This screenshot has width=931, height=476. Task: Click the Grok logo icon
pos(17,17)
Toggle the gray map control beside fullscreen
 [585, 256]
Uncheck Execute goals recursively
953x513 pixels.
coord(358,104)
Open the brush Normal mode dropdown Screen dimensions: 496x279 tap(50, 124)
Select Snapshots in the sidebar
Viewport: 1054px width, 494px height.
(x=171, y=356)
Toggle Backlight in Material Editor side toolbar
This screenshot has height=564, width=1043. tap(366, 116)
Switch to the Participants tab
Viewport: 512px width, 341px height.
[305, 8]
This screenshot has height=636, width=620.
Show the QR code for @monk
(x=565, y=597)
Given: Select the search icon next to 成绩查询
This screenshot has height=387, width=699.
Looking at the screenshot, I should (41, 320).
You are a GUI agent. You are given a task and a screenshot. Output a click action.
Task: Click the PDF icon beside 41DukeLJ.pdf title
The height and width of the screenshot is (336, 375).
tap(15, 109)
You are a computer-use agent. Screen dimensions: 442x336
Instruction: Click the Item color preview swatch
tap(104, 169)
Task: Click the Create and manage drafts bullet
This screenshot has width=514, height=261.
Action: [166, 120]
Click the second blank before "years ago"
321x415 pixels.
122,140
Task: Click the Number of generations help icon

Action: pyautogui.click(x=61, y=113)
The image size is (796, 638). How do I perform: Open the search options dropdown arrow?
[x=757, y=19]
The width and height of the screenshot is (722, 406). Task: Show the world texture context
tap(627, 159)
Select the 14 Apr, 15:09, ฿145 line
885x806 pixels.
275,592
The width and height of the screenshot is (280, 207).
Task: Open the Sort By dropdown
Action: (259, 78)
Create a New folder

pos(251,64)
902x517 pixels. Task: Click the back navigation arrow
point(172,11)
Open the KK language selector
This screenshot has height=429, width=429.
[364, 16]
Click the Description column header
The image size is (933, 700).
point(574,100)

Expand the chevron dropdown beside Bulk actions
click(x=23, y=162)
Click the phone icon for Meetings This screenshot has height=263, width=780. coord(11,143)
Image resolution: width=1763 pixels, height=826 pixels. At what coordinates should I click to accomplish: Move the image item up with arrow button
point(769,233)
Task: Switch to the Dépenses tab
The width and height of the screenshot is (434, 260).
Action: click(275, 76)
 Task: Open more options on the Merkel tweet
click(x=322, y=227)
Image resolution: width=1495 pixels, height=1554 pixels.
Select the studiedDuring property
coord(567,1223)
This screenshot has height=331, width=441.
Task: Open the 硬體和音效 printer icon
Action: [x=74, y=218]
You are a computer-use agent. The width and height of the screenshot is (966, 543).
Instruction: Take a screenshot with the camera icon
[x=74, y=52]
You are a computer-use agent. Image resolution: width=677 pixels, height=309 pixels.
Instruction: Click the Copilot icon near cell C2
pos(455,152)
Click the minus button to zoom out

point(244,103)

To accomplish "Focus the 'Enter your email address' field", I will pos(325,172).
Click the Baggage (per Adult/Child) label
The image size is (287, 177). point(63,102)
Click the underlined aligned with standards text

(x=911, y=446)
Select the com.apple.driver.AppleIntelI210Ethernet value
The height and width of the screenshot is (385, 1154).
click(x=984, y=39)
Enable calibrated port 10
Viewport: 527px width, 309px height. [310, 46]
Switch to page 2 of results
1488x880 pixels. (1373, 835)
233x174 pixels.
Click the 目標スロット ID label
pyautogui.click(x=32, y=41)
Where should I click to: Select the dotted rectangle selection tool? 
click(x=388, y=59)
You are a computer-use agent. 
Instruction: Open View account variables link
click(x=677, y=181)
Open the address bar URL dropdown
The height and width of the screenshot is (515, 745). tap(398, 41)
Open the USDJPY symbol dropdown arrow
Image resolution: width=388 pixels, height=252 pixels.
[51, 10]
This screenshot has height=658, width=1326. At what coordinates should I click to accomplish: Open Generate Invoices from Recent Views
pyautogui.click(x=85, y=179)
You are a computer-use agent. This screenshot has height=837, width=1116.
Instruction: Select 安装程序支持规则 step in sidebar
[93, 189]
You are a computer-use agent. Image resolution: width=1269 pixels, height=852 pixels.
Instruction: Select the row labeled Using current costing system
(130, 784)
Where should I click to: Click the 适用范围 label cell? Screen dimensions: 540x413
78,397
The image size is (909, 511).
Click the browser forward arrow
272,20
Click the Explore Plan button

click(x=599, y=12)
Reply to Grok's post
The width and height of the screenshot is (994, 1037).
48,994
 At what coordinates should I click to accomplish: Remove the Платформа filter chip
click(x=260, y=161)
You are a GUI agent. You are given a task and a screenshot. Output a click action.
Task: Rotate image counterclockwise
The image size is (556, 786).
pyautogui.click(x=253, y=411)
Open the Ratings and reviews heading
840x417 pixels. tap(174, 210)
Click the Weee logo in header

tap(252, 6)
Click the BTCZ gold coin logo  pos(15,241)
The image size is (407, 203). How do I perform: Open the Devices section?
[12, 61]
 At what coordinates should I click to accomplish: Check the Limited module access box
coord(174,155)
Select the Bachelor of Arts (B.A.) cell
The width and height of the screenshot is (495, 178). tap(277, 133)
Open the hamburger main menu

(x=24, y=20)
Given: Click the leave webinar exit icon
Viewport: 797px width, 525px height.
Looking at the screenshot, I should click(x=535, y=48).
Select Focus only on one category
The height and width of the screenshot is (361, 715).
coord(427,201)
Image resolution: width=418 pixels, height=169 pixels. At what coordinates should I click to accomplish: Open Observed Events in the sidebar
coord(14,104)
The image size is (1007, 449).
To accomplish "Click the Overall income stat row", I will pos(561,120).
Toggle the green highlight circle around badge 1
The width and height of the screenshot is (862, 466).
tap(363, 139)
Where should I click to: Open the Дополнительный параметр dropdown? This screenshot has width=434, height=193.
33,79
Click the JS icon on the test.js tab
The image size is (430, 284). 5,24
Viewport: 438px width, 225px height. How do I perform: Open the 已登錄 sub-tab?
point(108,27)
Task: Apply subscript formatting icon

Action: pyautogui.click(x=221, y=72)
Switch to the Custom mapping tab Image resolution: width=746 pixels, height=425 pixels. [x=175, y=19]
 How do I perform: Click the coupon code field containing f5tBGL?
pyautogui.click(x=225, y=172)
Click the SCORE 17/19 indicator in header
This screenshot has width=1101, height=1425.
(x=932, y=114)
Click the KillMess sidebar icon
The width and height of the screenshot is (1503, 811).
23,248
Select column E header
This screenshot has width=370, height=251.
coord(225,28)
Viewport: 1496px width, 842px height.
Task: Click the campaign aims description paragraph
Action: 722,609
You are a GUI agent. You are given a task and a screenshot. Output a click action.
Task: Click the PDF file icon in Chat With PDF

================================

Could you restate word for word the lines above from the one containing "Expand the chevron" through the one containing "233x174 pixels.", both included, and nothing else?

* [Response to this task]
Expand the chevron dropdown beside Bulk actions
click(x=23, y=162)
Click the phone icon for Meetings This screenshot has height=263, width=780. coord(11,143)
Image resolution: width=1763 pixels, height=826 pixels. At what coordinates should I click to accomplish: Move the image item up with arrow button
point(769,233)
Task: Switch to the Dépenses tab
The width and height of the screenshot is (434, 260).
Action: click(275, 76)
 Task: Open more options on the Merkel tweet
click(x=322, y=227)
Image resolution: width=1495 pixels, height=1554 pixels.
Select the studiedDuring property
coord(567,1223)
This screenshot has height=331, width=441.
Task: Open the 硬體和音效 printer icon
Action: [x=74, y=218]
You are a computer-use agent. The width and height of the screenshot is (966, 543).
Instruction: Take a screenshot with the camera icon
[x=74, y=52]
You are a computer-use agent. Image resolution: width=677 pixels, height=309 pixels.
Instruction: Click the Copilot icon near cell C2
pos(455,152)
Click the minus button to zoom out

point(244,103)

To accomplish "Focus the 'Enter your email address' field", I will pos(325,172).
Click the Baggage (per Adult/Child) label
The image size is (287, 177). point(63,102)
Click the underlined aligned with standards text

(x=911, y=446)
Select the com.apple.driver.AppleIntelI210Ethernet value
The height and width of the screenshot is (385, 1154).
click(x=984, y=39)
Enable calibrated port 10
Viewport: 527px width, 309px height. [310, 46]
Switch to page 2 of results
1488x880 pixels. (1373, 835)
233x174 pixels.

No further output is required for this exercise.